By Tom Keer
Fly rodders easily recognize names like Kreh, Pallot, Fernandez, Flick, Beck, and Abrames. Yet for all the skill and knowledge they’ve shared to help fishermen catch fish, one name has outshone them all when it comes to helping anglers NOT catch fish: Lorenzo Dow Baker.
With bananas of yellow, Baker sailed the ocean blue.
Baker introduced the banana to America, giving landlubbers a reason to celebrate. Pull one out on a fishing boat, however, and your captain will stare like a vampire seeing a cross. That superstition is as alive today as it was in the late 1880s.
Baker hailed from Wellfleet, Massachusetts. He was an ordinary ship captain who transported sugar, bamboo, and spices from Jamaica to the US. On one trip, Baker had extra room in his hold, so he filled it with thousands of pounds of green bananas purchased for a measly 320 bucks. When he tied up in port the fruit had ripened to glorious yellow color. Their flesh was as delicious as it was unique. Americans went wild for bananas, or at least, most did. Naysayers said they tasted like soap.
Operating instructions were well described in the 1870’s Domestic Cyclopaedia of Practical Information; “Bananas are eaten raw, either alone or cut in slices with sugar and cream, or wine and orange juice. They are also roasted, fried, or boiled, and are made into fritters, preserves, and marmalades.”
The fruit was a success, so much so that the captain formed the Boston Fruit Company. Later, the business became the United Fruit Company and, ultimately, Chiquita Brands International.
This could be punishable by keelhauling.
But with the fruit’s popularity came a boycott from charter captains that continues to this day. In competitive fishing circles, it’s so intense that captains won’t even allow Banana Republic clothing or Banana Boat sunscreen on board. So why is it ok to bring an apple, an orange, or a bag of chips, but never a banana? Here are four reasons:
- The need for speed. To reach port before the fruit rotted, banana boats had to sail quickly. Their speeds were faster than normal trolling speeds, and that meant that very few if any fish were caught. You try eating green bananas for three straight months and see how you feel. My guess is you, too, would mutiny.
- Death by bananas. Rotting fruit produced a by-product of methane gas. As bananas were stored in a closed cargo hold the gas would continue to build. Sailors going below deck were likely to get sick or die by inhaling the toxic fumes. No bananas on board a vessel implied that no one would become ill or die – at least not from fruit gas.
- Death by bananas redux. Not much inspection went on in those days, so no one knew what accompanied the crates of bananas. Legend has it that deadly spiders were stowaways and routinely climbed into the fruit crates. Those who were stung by a Black Widow could be injured or die.
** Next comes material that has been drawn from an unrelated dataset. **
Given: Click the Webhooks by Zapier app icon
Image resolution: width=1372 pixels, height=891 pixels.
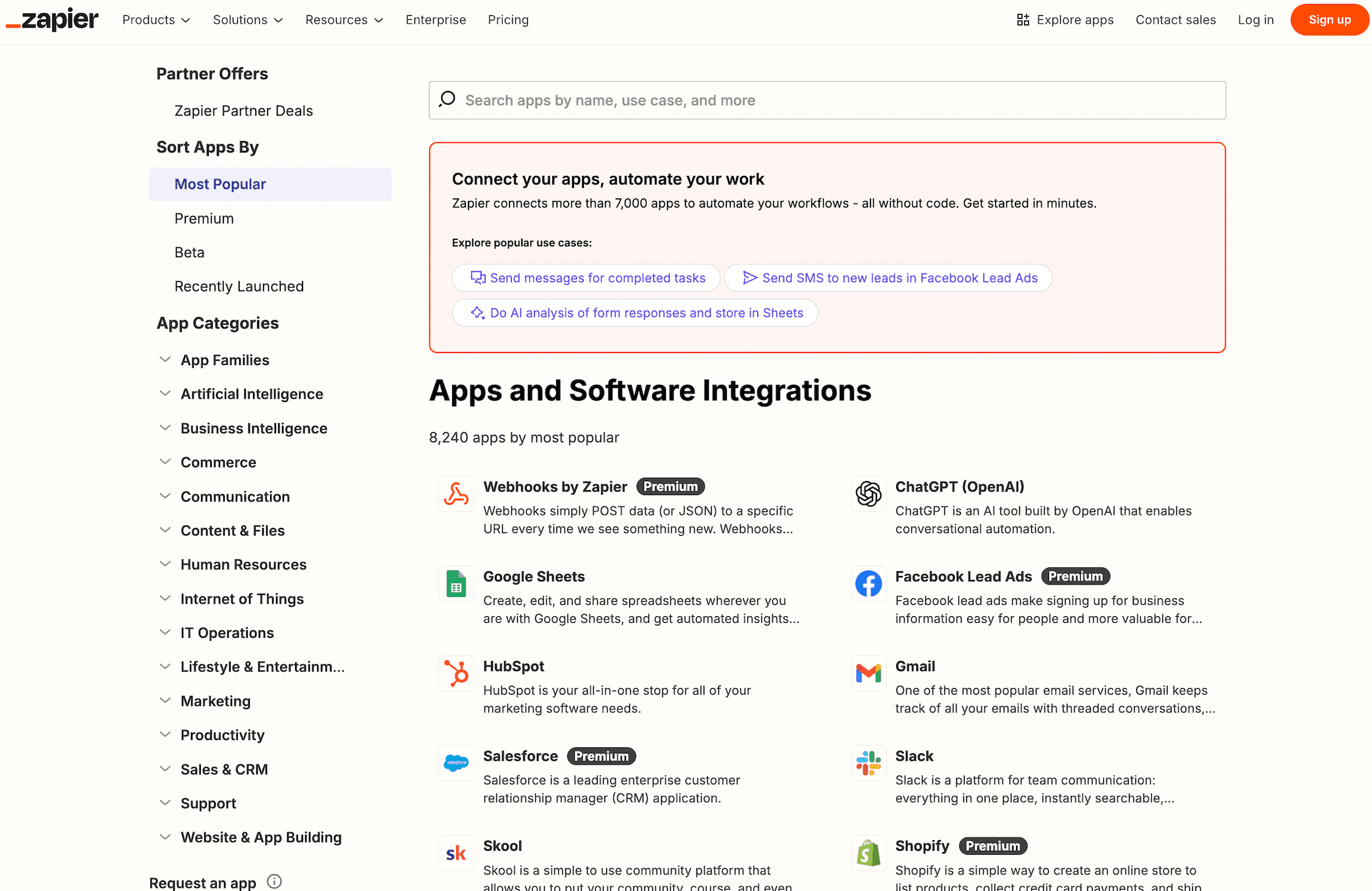Looking at the screenshot, I should point(456,494).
- Slippery when wet. Many sailors pitched their peels overboard, but some tossed the skins on the deck. You know what happens if you step on a banana peel….
Pull out a sack full of ham and cheese sandwiches on a fishing boat and everyone wants one. Pull out a bunch of bananas on that same vessel and you’ll be lucky if you don’t get pitched overboard. Enjoy them in the kitchen for breakfast, but if you want to be asked back on a friend’s fishing boat, then leave the yellow monsters at home.